> TASK PROMPT
What is the number of lines in the data holding the word "will"? Give that number by itself.
=== TASK INPUTS ===
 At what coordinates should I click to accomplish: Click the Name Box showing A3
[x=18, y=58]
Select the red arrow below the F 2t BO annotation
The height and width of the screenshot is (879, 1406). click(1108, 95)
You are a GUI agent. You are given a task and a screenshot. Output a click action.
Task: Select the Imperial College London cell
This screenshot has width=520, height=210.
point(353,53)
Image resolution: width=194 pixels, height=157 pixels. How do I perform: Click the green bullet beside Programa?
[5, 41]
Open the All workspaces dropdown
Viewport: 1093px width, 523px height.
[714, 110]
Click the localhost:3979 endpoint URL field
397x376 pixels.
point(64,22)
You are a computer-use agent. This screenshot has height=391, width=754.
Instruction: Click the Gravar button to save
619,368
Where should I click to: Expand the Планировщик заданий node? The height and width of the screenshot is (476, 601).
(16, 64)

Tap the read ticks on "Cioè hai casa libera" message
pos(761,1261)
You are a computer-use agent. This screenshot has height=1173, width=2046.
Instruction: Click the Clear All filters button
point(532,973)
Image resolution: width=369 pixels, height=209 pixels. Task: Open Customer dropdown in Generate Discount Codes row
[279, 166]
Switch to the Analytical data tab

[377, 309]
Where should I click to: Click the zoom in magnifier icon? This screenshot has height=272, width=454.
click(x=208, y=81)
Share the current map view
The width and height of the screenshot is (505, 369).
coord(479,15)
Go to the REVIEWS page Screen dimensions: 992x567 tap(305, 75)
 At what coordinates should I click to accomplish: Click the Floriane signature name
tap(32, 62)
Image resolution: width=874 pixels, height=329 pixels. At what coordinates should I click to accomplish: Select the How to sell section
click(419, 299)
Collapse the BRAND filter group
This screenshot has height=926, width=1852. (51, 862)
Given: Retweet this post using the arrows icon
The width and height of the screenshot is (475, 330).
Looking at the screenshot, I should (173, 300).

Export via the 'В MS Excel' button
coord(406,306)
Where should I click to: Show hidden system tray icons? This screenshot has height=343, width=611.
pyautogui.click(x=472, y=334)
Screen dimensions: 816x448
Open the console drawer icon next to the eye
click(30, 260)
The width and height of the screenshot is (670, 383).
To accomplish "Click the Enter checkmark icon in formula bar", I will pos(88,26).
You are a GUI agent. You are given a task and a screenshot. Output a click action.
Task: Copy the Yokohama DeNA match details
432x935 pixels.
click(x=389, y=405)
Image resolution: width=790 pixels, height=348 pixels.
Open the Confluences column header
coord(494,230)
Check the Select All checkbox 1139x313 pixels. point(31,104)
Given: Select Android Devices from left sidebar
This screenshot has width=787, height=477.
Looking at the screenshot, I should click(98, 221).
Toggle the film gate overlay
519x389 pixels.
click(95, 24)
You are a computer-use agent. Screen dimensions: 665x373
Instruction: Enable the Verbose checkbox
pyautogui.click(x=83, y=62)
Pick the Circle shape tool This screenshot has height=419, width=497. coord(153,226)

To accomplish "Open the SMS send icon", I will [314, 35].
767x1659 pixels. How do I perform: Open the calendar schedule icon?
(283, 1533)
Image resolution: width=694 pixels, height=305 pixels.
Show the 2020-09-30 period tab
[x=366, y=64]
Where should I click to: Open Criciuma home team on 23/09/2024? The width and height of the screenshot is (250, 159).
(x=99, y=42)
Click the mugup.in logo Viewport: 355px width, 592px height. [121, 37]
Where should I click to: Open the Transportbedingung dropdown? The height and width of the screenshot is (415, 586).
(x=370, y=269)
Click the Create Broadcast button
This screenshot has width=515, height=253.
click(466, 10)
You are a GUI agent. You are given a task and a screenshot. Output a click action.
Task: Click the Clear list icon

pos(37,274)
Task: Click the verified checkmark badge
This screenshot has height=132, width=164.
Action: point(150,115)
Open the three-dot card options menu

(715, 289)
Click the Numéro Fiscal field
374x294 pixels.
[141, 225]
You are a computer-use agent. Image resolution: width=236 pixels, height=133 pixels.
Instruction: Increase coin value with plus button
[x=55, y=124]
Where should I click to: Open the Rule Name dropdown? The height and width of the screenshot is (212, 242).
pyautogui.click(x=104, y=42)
===
> OUTPUT FOR THIS TASK
2